After receiving a mess of street sweeping tickets — at $49 a pop — Berkeley resident Michael Kurrels had had enough. To solve his dilemma, Kurrels developed “Don’t Fear the Sweeper,” an app that sends texts reminding residents to move their cars before street sweeping.
Kurrels and his wife Marine Guillanton, who have their own development company, conceptualized the project years ago but only recently gained the skills to realize it, according to Kurrels.
The app currently functions independently from the city of Berkeley, but Kurrels hopes to increase its reach by partnering with the city. The city’s transportation division could not reached for comment.
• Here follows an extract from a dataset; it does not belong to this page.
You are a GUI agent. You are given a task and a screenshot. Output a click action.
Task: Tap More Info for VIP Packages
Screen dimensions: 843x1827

In 2011, former councilmembers Jesse Arreguín and Gordon Wozniak called for a similar street sweeping app because of complaints from residents who were repeatedly ticketed. Wozniak said he hopes the city will work to promote Kurrels’ app as a “nice gesture” to the community.
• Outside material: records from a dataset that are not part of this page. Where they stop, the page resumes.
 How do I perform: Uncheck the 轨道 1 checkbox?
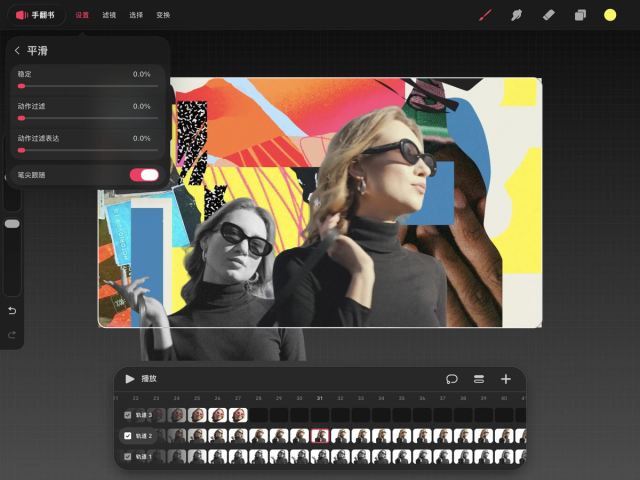(x=127, y=457)
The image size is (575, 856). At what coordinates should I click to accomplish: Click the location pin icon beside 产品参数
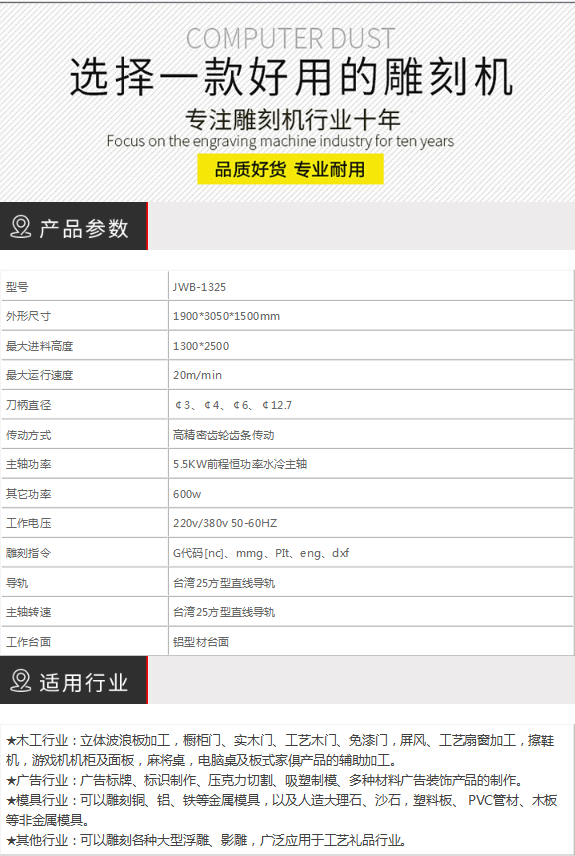(21, 227)
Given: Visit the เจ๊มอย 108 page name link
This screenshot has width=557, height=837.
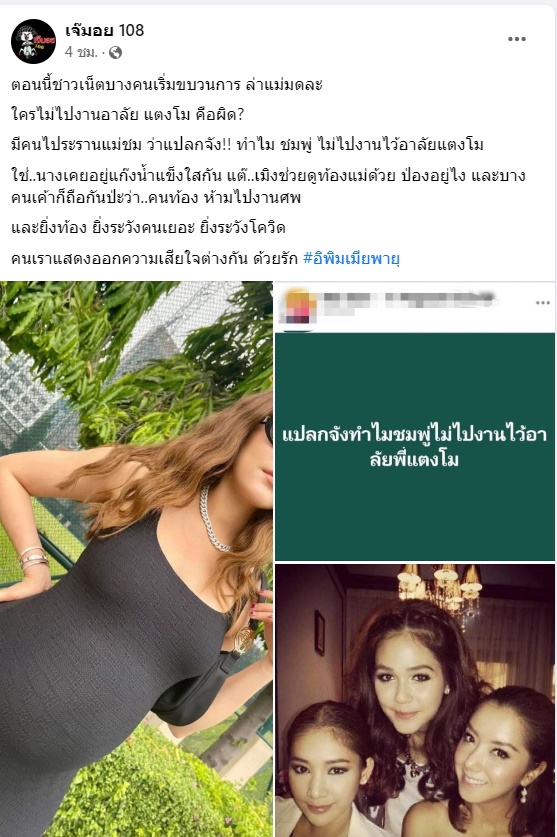Looking at the screenshot, I should [x=105, y=30].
“There are other cities that sponsor this kind of app,” Kurrels said, citing Denver, Colorado as an example.
“Don’t fear the Sweeper” texts users at 7 p.m. the night before their street is swept, reminding them to move their cars. Berkeley streets are swept once a month at various times and dates depending on the street, as well as the side of the street where the car is parked.
Because the two sides of Kurrels’ street get swept on different days, the couple included a feature that allows users to choose to receive texts on multiple days of the month. According Kurrels, other similar apps work solely off users’ addresses, so they can be faulty when users park across the street from their homes.
Each text costs Kurrels and Guillanton approximately 1 cent, so they’ve set up a PayPal at the bottom of the website where users can donate. Approximately 100 people were using the app as of last week, but this number has since doubled because of an article that appeared in Berkeleyside on Monday. Kurrels said PayPal donations have since allowed him and his wife to break even.
Kurrels has reached out to the city of Berkeley in the hopes that they will promote the service by providing a link to the app on the bottom of tickets, so residents can avoid future fines.
Wozniak said he believes this decision would not have a large impact upon the city of Berkeley’s finances. According to Wozniak, preventing pollution from entering the bay through storm drains takes precedence over generating small revenues at a cost to residents.
“Tickets are not a good way to make people feel warm and fuzzy about the city, and in the end, we want people to feel that the city is trying to work with them in every way,” Wozniak said.